The second criterion evaluates how effectively geometric configuration provides hydraulic head relative to material requirements, defining a sustainability element with pressure available per volume of material required (PPM). The maximum static pressure at the tank outlet is calculated as P= ρgh, where h is the water column height. PPM is expressed as PPM=P/Vmaterial.
Results
Table 1. Performance of Selected Tank Design Alternatives
| Design Option | Height (m) | Diameter (m) | EE | PPM | Slenderness (h/d) | Total Volume (L) |
| PPM Peak | 4.0 | 2.7 | 9.65 | 0.017 | 1.49 | 22,700 |
| EE Peak | 4.8 | 3.2 | 12.3 | 0.015 | 1.49 | 38,000 |
| Mid-Point Design | 3.7 | 3.7 | 10.5 | 0.0097 | 1.00 | 39,500 |
| Typical Design | 2.5 | 4.5 | 8.00 | 0.0049 | 0.55 | 39,600 |
| UNHCR Design | 2.2 | 5.3 | 9.22 | 0.0030 | 0.40 | 48,000 |
The UNHCR ferrocement tank geometry was evaluated as a validation benchmark (UNHCR 2006). All configurations in Table 1 met structural feasibility requirements for hoop stress and hydrostatic loading, and all but the UNHCR design satisfied the slenderness guideline of 0.5–1.5 used as an expert validation check.
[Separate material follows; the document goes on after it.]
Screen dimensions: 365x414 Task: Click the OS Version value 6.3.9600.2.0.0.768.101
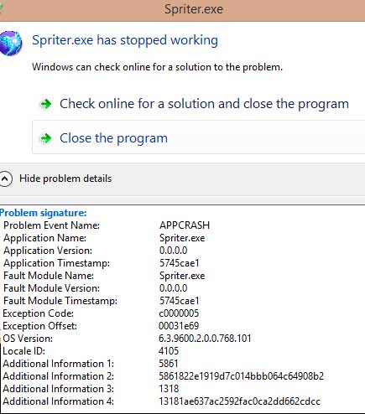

The PPM Peak design achieved the highest hydraulic efficiency (PPM = 0.017), reflecting the advantage of a tall, narrow tank, though at the cost of increased wall thickness and lower EE. The EE Peak design showed the best material efficiency (EE = 12.3) while still providing strong pressure performance, making it the most cost-effective solution overall, with best value for material costs. The results in Table 1 show that the optimized configurations outperform the traditional design across both high-performance criteria and illustrate how parametric modeling supports informed selection of efficient tank geometries.
References
- Containerized Desalination Plants Market. TechSci Research LLC. Accessed 11 3, 2025. https://www.techsciresearch.com/report/containerized-desalination-plants-market/29409.html.
- Davis, Jan, and Robert Lambert. 2002. Engineering in Emergencies: A Practical Guide for Relief Workers (2nd ed.). Warwickshire, UK: Intermediate Technology Publications Ltd.
- Naaman, Antoine E. 1979. “Performace Criteria for Ferrocement.” Journal of Ferrocement 75-92.
- UNHCR. 2006. Large Ferro-Cement Water Tank. Tehcnical Support Section, Division of Operational Support.
- United Nations Department of Economic Affairs. 2025. “. The Sustainable Development Goals Report 2025. New York. (revision August 2025).”